● **Task set**:
**a.** List the things in the sermon excerpt that the speaker is primed to appreciate after leaving Walgreens.
**b.** According to the sermon excerpt, why does the speaker's ordinary walk to Walgreens become a meditation?
**c.** Rewrite the sermon excerpt from "Two. I’m walking" to "suddenly jagged reality.", substituting "aluminum foil" for "tinfoil".
** Start Excerpt **
Parshat HaShavua

“A Moment of Truth” (5th year sermon)


One. Imagine the moment when Eve takes the bite. Imagine the slight crackle as the skin of the fruit breaks, then the waft of newly released smell, and finally the taste, and the feel of the juice, dribbling perhaps just a bit down the chin. And imagine the shock, the sudden awareness. Perhaps it hits her immediately as her teeth sink in. Maybe it happens after swallowing the first bite. Regardless, she hands it wordlessly to Adam. In my imagination, when the sudden awareness hits him too, Adam doesn’t drop the fruit. He simply holds it helplessly, arm halfway crooked.
Two. I’m walking to Walgreens, buying something I’m sure but mostly just enjoying the evening stroll. I’m singing gently to myself, a niggun I’ve composed for a line from Psalms. The music turns my mundanity into a meditation. I go inside, purchase tissues, or tinfoil, and exit, smiling and serene. I’m primed to appreciate the light breeze, the white roses with their simple sweetness, the vague darkness of clouds against a night sky. Like I do almost every week, I walk right by him, or someone just like him, sitting on the sidewalk with his whole life on meager display. He looks up at me. And it takes a second but then the music just dies in me, and silently I hold the tinfoil in my hand, arm halfway crooked, and the soft meditation dissolves like vapor into a suddenly jagged reality.
** End Excerpt **
** Start Material provided **
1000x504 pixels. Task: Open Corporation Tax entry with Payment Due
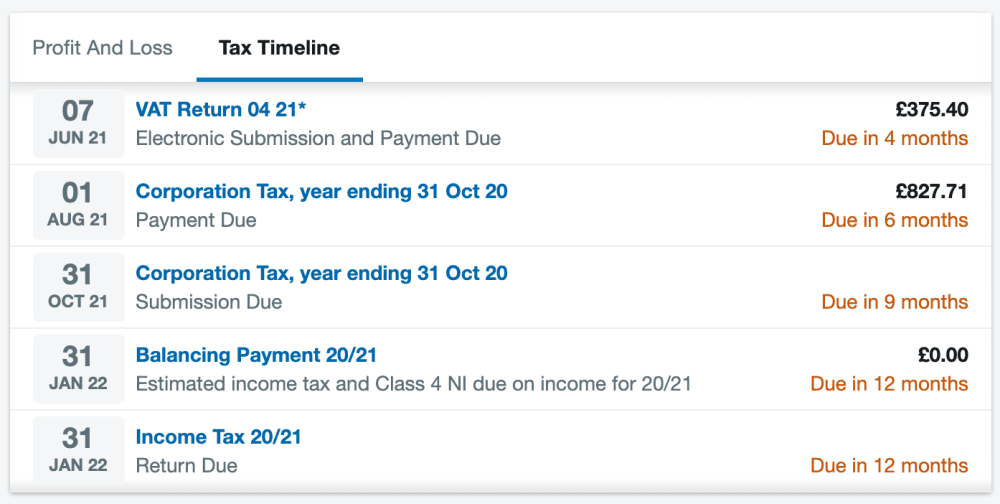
** End Material provided **
● **Responses to the tasks**:
**a.**
- The light breeze
- The white roses with their simple sweetness
- The vague darkness of clouds against a night sky

**b.** The speaker sings gently to themself a niggun they composed for a line from Psalms. That music turns the mundanity of the stroll into a meditation.

**c.**
Two. I’m walking to Walgreens, buying something I’m sure but mostly just enjoying the evening stroll. I’m singing gently to myself, a niggun I’ve composed for a line from Psalms. The music turns my mundanity into a meditation. I go inside, purchase tissues, or aluminum foil, and exit, smiling and serene. I’m primed to appreciate the light breeze, the white roses with their simple sweetness, the vague darkness of clouds against a night sky. Like I do almost every week, I walk right by him, or someone just like him, sitting on the sidewalk with his whole life on meager display. He looks up at me. And it takes a second but then the music just dies in me, and silently I hold the aluminum foil in my hand, arm halfway crooked, and the soft meditation dissolves like vapor into a suddenly jagged reality.